About urgent care, he had not done it before as well. Giving that I had just done an urgent care shift less than a week prior, I explained to him what it means to work in urgent care. Most of the time, you are basically triaging to see if something can wait for their primary care doctor to take care of it or if it is bad enough to go to the emergency room. Urgent care providers take care of the slim middle. I let him know that if he did urgent care for several years, he might lose many of the patient care skills he learned during residency that would allow him to serve as a primary care doctor or take care of patients in a hospital setting. I could tell he knew what I was said was right. At that point, he wasn’t sure what he would do at all.

Realizing that he was “lost”, I decided to help him. And by the way, most people are “lost” and don’t know what they should be doing with their life. I told him, to get out of that rut, you need to find your calling, you need to figure out what makes your heartbeat. The kind of work that, on your death bed, you would be happy that you spent your life doing. When you know what that is, what kind of practice you should have and what kind of environment and group of people you should be serving would become very easy.

Then there was a very genuine question that came from a person I could tell knew I was telling the truth and wanted to do that but didn’t know how to do it. “How do I find that thing that I’m put on earth to do?”

I told him, “you have to completely put the needs of others before your own”. Instead of starting with what you want to do and how much money you want to make, you start by genuinely surrendering yourself to the point where you ask yourself,

  • what I am good
  • what experiences do I have?
  • who would I be able to serve the best and make their lives much better?

This surrender to serving others and prioritizing their needs is not yet the specific calling you are seeking but it is the gateway to it. Everyone who truly finds a specific calling must go through the gateway of self-less service to others. In a sense, one may say, we have two callings. The first and general calling is to serve others and the second is a more specific vocation that answers questions like what, who, where, when, and how, you are to serve.

I remember the words of my hero, mentor, and Lord Jesus Christ. He said, “For even the Son of Man did not come to be served, but to serve, and to give his life as a ransom for many.”

Come and go are verbs that describe what a person does when they have been called or sent. Jesus wasn’t called to be served but to serve others and give his life up as a sacrifice for many. However, his life didn’t end with the service and sacrifice. To the contrary, because he served sacrificially, he was glorified and given a name higher than every name in the whole universe. He was given so much authority that everyone will have to obey and serve him.

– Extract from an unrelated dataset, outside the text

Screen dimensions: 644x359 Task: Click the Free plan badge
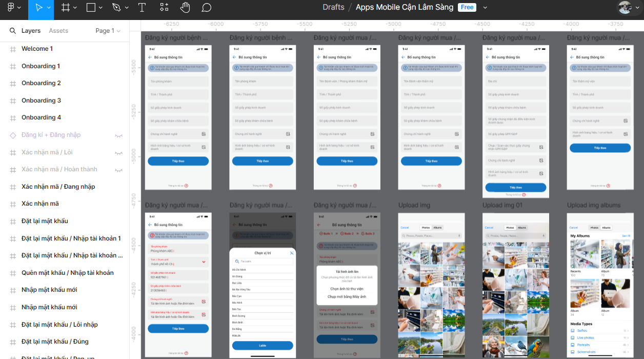pyautogui.click(x=467, y=7)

You don’t have to believe the same things I believe about Jesus’ life and the significance of his words. The principle remains, regardless. Another hero of mine, Martin Luther King Jr, believed the same things I am sharing with you about the power of serving.

I have experienced first hand this power of serving to open doors and guide one to one’s true calling in life. I have also read hundreds of books, articles, and sermons on the subject of calling and I have never seen a person who has found their true calling apart from service. The joy and privilege of finding and living calling are neither given to the lazy, the self-centered, nor the self-serving.

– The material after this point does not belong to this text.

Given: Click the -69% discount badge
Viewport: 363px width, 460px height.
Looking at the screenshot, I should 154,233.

So, to find your calling, start serving and putting others before yourself. Put their interests first before yours. Lay what is most valuable to you on the altar so that you can serve others. And for the sake of those you have to serve, don’t ignore your needs and interests because as their servant, your needs have to be taken care of and you have to be healthy so that you can give them your best service. If you serve with that mindset, the heavens will open for you and your light will rise in the darkness. Your night will become like the noonday and your calling will become clear to you day after day, month after month, and year after year. You will be given a heavenly lamp for your feet and a glorious light for your path. You will be counted among the few that have the joy of living their calling every day.